start SUPPLIED MATERIAL
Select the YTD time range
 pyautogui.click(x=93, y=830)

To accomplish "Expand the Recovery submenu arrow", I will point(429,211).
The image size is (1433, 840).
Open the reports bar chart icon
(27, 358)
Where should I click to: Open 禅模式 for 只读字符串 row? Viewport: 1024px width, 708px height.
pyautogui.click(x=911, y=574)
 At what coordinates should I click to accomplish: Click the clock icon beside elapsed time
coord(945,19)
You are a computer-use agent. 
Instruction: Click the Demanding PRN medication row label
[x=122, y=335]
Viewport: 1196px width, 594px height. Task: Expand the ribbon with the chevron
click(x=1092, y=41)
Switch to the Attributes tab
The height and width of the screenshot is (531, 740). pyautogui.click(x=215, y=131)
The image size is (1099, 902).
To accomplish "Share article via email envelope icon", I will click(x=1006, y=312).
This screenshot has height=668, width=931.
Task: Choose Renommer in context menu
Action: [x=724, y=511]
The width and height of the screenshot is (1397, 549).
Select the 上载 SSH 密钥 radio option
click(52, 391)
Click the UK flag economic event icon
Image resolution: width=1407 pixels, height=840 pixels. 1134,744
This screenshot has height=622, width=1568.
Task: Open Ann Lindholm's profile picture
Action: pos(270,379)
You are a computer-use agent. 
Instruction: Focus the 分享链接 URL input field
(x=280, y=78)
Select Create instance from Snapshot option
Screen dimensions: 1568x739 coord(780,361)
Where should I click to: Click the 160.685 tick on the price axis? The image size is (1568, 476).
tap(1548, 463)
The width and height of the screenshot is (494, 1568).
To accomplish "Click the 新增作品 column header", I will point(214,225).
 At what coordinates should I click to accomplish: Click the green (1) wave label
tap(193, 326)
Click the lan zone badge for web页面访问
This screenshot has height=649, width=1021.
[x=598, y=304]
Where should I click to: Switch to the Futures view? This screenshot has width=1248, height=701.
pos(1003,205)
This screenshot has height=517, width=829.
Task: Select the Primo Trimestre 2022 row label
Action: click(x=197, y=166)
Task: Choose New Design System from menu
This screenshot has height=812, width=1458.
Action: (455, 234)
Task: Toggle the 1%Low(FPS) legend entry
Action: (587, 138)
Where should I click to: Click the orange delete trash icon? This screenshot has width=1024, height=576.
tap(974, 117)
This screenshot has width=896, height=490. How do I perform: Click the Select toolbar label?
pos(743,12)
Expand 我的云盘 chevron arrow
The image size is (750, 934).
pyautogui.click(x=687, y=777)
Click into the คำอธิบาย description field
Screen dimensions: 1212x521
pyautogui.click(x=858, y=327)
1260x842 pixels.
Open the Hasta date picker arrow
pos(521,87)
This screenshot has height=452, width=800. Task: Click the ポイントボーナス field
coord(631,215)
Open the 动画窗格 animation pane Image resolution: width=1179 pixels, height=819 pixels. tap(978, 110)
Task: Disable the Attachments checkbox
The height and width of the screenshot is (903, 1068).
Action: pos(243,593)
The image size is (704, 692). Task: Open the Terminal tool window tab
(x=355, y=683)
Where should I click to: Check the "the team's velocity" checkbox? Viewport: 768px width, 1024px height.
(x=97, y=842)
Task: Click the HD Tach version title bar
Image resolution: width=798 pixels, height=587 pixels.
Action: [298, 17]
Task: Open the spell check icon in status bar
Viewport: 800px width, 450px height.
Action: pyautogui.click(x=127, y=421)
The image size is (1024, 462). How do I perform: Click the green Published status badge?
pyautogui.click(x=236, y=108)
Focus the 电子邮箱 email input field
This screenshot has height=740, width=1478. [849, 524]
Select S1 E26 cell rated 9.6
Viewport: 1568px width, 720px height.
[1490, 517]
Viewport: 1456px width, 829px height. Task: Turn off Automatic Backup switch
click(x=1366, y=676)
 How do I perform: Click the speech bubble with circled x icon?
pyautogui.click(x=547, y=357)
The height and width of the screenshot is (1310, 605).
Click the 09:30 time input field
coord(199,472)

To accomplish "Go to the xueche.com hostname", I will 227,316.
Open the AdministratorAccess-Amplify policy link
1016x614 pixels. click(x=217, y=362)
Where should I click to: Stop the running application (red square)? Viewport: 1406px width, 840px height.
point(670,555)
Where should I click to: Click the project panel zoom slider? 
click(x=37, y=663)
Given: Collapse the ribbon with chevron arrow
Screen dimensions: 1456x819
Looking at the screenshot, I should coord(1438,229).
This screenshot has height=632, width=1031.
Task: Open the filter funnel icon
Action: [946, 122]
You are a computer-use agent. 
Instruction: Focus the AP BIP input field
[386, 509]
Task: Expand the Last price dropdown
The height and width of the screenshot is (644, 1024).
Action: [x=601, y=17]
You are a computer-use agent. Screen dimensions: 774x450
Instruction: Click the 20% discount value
end SUPPLIED MATERIAL
Put all the lines above into a JSON list of strings with one string per line, skipping any blank lines.

• [EXERCISE RESULT]:
[
  "Select the YTD time range",
  " pyautogui.click(x=93, y=830)",
  "To accomplish \"Expand the Recovery submenu arrow\", I will point(429,211).",
  "The image size is (1433, 840).",
  "Open the reports bar chart icon",
  "(27, 358)",
  "Where should I click to: Open 禅模式 for 只读字符串 row? Viewport: 1024px width, 708px height.",
  "pyautogui.click(x=911, y=574)",
  " At what coordinates should I click to accomplish: Click the clock icon beside elapsed time",
  "coord(945,19)",
  "You are a computer-use agent. ",
  "Instruction: Click the Demanding PRN medication row label",
  "[x=122, y=335]",
  "Viewport: 1196px width, 594px height. Task: Expand the ribbon with the chevron",
  "click(x=1092, y=41)",
  "Switch to the Attributes tab",
  "The height and width of the screenshot is (531, 740). pyautogui.click(x=215, y=131)",
  "The image size is (1099, 902).",
  "To accomplish \"Share article via email envelope icon\", I will click(x=1006, y=312).",
  "This screenshot has height=668, width=931.",
  "Task: Choose Renommer in context menu",
  "Action: [x=724, y=511]",
  "The width and height of the screenshot is (1397, 549).",
  "Select the 上载 SSH 密钥 radio option",
  "click(52, 391)",
  "Click the UK flag economic event icon",
  "Image resolution: width=1407 pixels, height=840 pixels. 1134,744",
  "This screenshot has height=622, width=1568.",
  "Task: Open Ann Lindholm's profile picture",
  "Action: pos(270,379)",
  "You are a computer-use agent. ",
  "Instruction: Focus the 分享链接 URL input field",
  "(x=280, y=78)",
  "Select Create instance from Snapshot option",
  "Screen dimensions: 1568x739 coord(780,361)",
  "Where should I click to: Click the 160.685 tick on the price axis? The image size is (1568, 476).",
  "tap(1548, 463)",
  "The width and height of the screenshot is (494, 1568).",
  "To accomplish \"Click the 新增作品 column header\", I will point(214,225).",
  " At what coordinates should I click to accomplish: Click the green (1) wave label",
  "tap(193, 326)",
  "Click the lan zone badge for web页面访问",
  "This screenshot has height=649, width=1021.",
  "[x=598, y=304]",
  "Where should I click to: Switch to the Futures view? This screenshot has width=1248, height=701.",
  "pos(1003,205)",
  "This screenshot has height=517, width=829.",
  "Task: Select the Primo Trimestre 2022 row label",
  "Action: click(x=197, y=166)",
  "Task: Choose New Design System from menu",
  "This screenshot has height=812, width=1458.",
  "Action: (455, 234)",
  "Task: Toggle the 1%Low(FPS) legend entry",
  "Action: (587, 138)",
  "Where should I click to: Click the orange delete trash icon? This screenshot has width=1024, height=576.",
  "tap(974, 117)",
  "This screenshot has width=896, height=490. How do I perform: Click the Select toolbar label?",
  "pos(743,12)",
  "Expand 我的云盘 chevron arrow",
  "The image size is (750, 934).",
  "pyautogui.click(x=687, y=777)",
  "Click into the คำอธิบาย description field",
  "Screen dimensions: 1212x521",
  "pyautogui.click(x=858, y=327)",
  "1260x842 pixels.",
  "Open the Hasta date picker arrow",
  "pos(521,87)",
  "This screenshot has height=452, width=800. Task: Click the ポイントボーナス field",
  "coord(631,215)",
  "Open the 动画窗格 animation pane Image resolution: width=1179 pixels, height=819 pixels. tap(978, 110)",
  "Task: Disable the Attachments checkbox",
  "The height and width of the screenshot is (903, 1068).",
  "Action: pos(243,593)",
  "The image size is (704, 692). Task: Open the Terminal tool window tab",
  "(x=355, y=683)",
  "Where should I click to: Check the \"the team's velocity\" checkbox? Viewport: 768px width, 1024px height.",
  "(x=97, y=842)",
  "Task: Click the HD Tach version title bar",
  "Image resolution: width=798 pixels, height=587 pixels.",
  "Action: [298, 17]",
  "Task: Open the spell check icon in status bar",
  "Viewport: 800px width, 450px height.",
  "Action: pyautogui.click(x=127, y=421)",
  "The image size is (1024, 462). How do I perform: Click the green Published status badge?",
  "pyautogui.click(x=236, y=108)",
  "Focus the 电子邮箱 email input field",
  "This screenshot has height=740, width=1478. [849, 524]",
  "Select S1 E26 cell rated 9.6",
  "Viewport: 1568px width, 720px height.",
  "[1490, 517]",
  "Viewport: 1456px width, 829px height. Task: Turn off Automatic Backup switch",
  "click(x=1366, y=676)",
  " How do I perform: Click the speech bubble with circled x icon?",
  "pyautogui.click(x=547, y=357)",
  "The height and width of the screenshot is (1310, 605).",
  "Click the 09:30 time input field",
  "coord(199,472)",
  "To accomplish \"Go to the xueche.com hostname\", I will 227,316.",
  "Open the AdministratorAccess-Amplify policy link",
  "1016x614 pixels. click(x=217, y=362)",
  "Where should I click to: Stop the running application (red square)? Viewport: 1406px width, 840px height.",
  "point(670,555)",
  "Where should I click to: Click the project panel zoom slider? ",
  "click(x=37, y=663)",
  "Given: Collapse the ribbon with chevron arrow",
  "Screen dimensions: 1456x819",
  "Looking at the screenshot, I should coord(1438,229).",
  "This screenshot has height=632, width=1031.",
  "Task: Open the filter funnel icon",
  "Action: [946, 122]",
  "You are a computer-use agent. ",
  "Instruction: Focus the AP BIP input field",
  "[386, 509]",
  "Task: Expand the Last price dropdown",
  "The height and width of the screenshot is (644, 1024).",
  "Action: [x=601, y=17]",
  "You are a computer-use agent. Screen dimensions: 774x450",
  "Instruction: Click the 20% discount value"
]